O halde memleketin, dînî hizmetlerin ve müslümanların maslahâtını gözetip hayırlı olanı tavsiye etmenin, zarârlı olandan sakındırmanın yâni İçinizden (insânları) hayra dâvet edecek, ma‘rûfu emreden ve münkeri nehyeden bir ümmet bulunsun” (Âl-i İmrân, 104) meâlindeki âyetin ihtârı ile tavsiye edenler, sakındıranlar bulunacak ve bulunmalı. Bu yapılmadığı takdîrde, iyiliğin kötülük veya kötülüğün iyilik zannedilmesi, hayrın ve şerrin tefrîk edilememesi gibi dehşetli hatalara düşülebileceğine dâir âlimler ikâz etmiştir.

Râgıb el-İsfahânî, “Ma‘rûf, akıl ve şeriatın iyi olarak nitelendirdiği fiilleri, münker de yine aklın ve şeriatın benimsemediği, yadırgadığı şeyleri ifâde eder” demiştir. (el-Müfredât)

Makâle başlığımızda “Siyâsî Tercîhimiz Ne Yönde Olmalı” diye yazdığımızdan, meseleyi icmâlen de olsa buradan ele alalım. Nisâ Sûresi, 5. Âyet ‘de Cenâb-ı Hakk cc buyuruyor:

Meâlen: Allah’ın sizi başına diktiği mallarınızı, aklı ermezlere vermeyin Ve 6. Âyette de Yetimleri deneyin. Akılca olgunlaştıklarını görürseniz mallarını kendilerine teslîm edin diyor.

İlk âyette, bizlerin mes’ûliyetinde olan malları, aklı ermezlere yâni onlara sâhip çıkamayacak olanlara vermeyin ve diğer âyette ise, aklî olgunluğa erişmedikçe yetimlerin mallarını onlara teslîm etmeyin diye buyuruluyor.. Böyle yapmazsanız malların telef olmasına sebep olursunuz..

Peki, dînimiz, mukaddesâtımız, dîn-i hizmetlerimiz ve memleketimiz; bizlerin mes’ûliyetinde olan kudsî birer emânet değil mi?

Malın dahi aklı ermezlere verilmemesi öğütlenirken, bu ulvî emânetlerimizin değer ve kıymetini takdîr edemeyecek olan nâ-ehîllere emânet edilmesi hiç düşünülebilir mi?

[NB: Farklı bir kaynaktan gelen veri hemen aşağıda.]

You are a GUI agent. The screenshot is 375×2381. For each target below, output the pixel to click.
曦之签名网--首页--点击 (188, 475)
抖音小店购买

Ve Nisâ Sûresi, 58. Âyette meâlen: “Muhakkak Allah Teâlâ size emrediyor ki, emânetleri ehline veriniz.” dediği halde, bütün târihçe-i hayâtları ile zihniyetlerini açıkça göstermiş olan, İslâma ve Müslümanlara yaptıkları zulümleriyle bilinen ve hâlen de bunun alâmetlerini görebildiğimiz bir zihniyete, bu mezkûr ve kudsî emânetleri teslîm edebilir miyiz?

Sahîh-i Buhârî ile Sahîh-i Müslim’de geçen şu hadis ile Allah’ın Rasûlü (ﷺ): “Mü’min aynı delikten iki defa sokulmaz (ısırılmaz)” demesiyle, geçmişten ve yaşananlardan ders alarak istikbâle yürünmesini ihtâr etmiş olmuyor mu?

Bu durumda, emânetlerin doğru ellere ve ehillere verilmesi herkesin üzerine bir mes’ûliyettir ve doğru ellere verebilmek, ma’lûmat sâhibi olmak kadar, basîret ve firâset sâhibi olmayı da ister. Ve bu husûsta nasîhat makâmında olan ehl-i ilmîn tavsiyeleri de, ehl-i îmân için yol gösterici, birleştirici ve kılavuzlayıcı olur. Basîret ve firâsetlerin açılmasına ve’sile olur. Ve ayrıca, Bedîüzzaman Hazretlerinin ve Risâle-i Nûr gibi kudsî bir eserin de bu vazîfeyi deruhde ettiğini görüyoruz.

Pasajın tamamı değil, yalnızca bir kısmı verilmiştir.